Lulusan SD, SMP, atau sederajat mendapatkan Rp4.285.200 untuk masa kerja hingga 10 tahun. Jika masa kerja di atas 10 tahun, nominalnya menjadi Rp4.639.300, dan naik menjadi Rp5.052.600 untuk masa kerja di atas 20 tahun.

Untuk lulusan SMA atau D1 sederajat, besaran gaji ke-13 tercatat Rp4.907.700 untuk masa kerja hingga 10 tahun. Nilainya meningkat menjadi Rp5.347.400 jika masa kerja di atas 10 tahun, dan Rp5.861.500 untuk masa kerja di atas 20 tahun.

Pada level lulusan D2 atau D3 sederajat, nominalnya berada pada Rp5.488.500 untuk masa kerja hingga 10 tahun. Angka itu naik menjadi Rp5.966.100 di atas 10 tahun dan Rp6.524.200 di atas 20 tahun.

Lulusan S1 atau D4 sederajat menerima Rp6.591.000 untuk masa kerja hingga 10 tahun. Setelah melewati 10 tahun, besarannya Rp7.160.500, lalu Rp7.825.800 untuk masa kerja di atas 20 tahun.

Sementara itu, lulusan S2 atau S3 sederajat memperoleh nominal paling tinggi dalam kelompok non-pimpinan. Besarannya tercatat Rp7.764.100 untuk masa kerja hingga 10 tahun, Rp8.357.500 untuk masa kerja di atas 10 tahun, dan Rp9.050.500 untuk masa kerja di atas 20 tahun.

Dorong kebutuhan pendidikan dan perputaran ekonomi

Pemberian gaji ke-13 tidak hanya dilihat sebagai tambahan penghasilan bagi ASN dan penerima lainnya.
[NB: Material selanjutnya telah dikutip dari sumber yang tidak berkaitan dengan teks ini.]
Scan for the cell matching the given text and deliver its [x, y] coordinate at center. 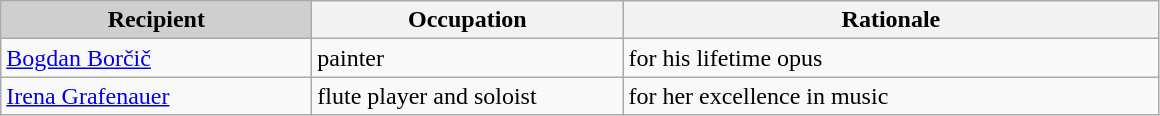
Irena Grafenauer [156, 96]
Recipient [156, 20]
Bogdan Borčič [156, 58]
for her excellence in music [891, 96]
for his lifetime opus [891, 58]
flute player and soloist [468, 96]
Occupation [468, 20]
Rationale [891, 20]
painter [468, 58]
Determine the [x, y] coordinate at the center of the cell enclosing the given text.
Pemerintah juga menempatkannya sebagai instrumen untuk membantu biaya pendidikan sekaligus mendorong perputaran ekonomi di tengah masyarakat.

Dengan jadwal pencairan yang dimulai paling cepat pada Juni, dana ini berpotensi menjadi penopang kebutuhan rumah tangga menjelang masuk tahun ajaran baru. Karena pencairannya dilakukan bertahap, pegawai tetap perlu memantau pengumuman resmi dari instansi masing-masing untuk memastikan teknis penyaluran di unit kerja mereka.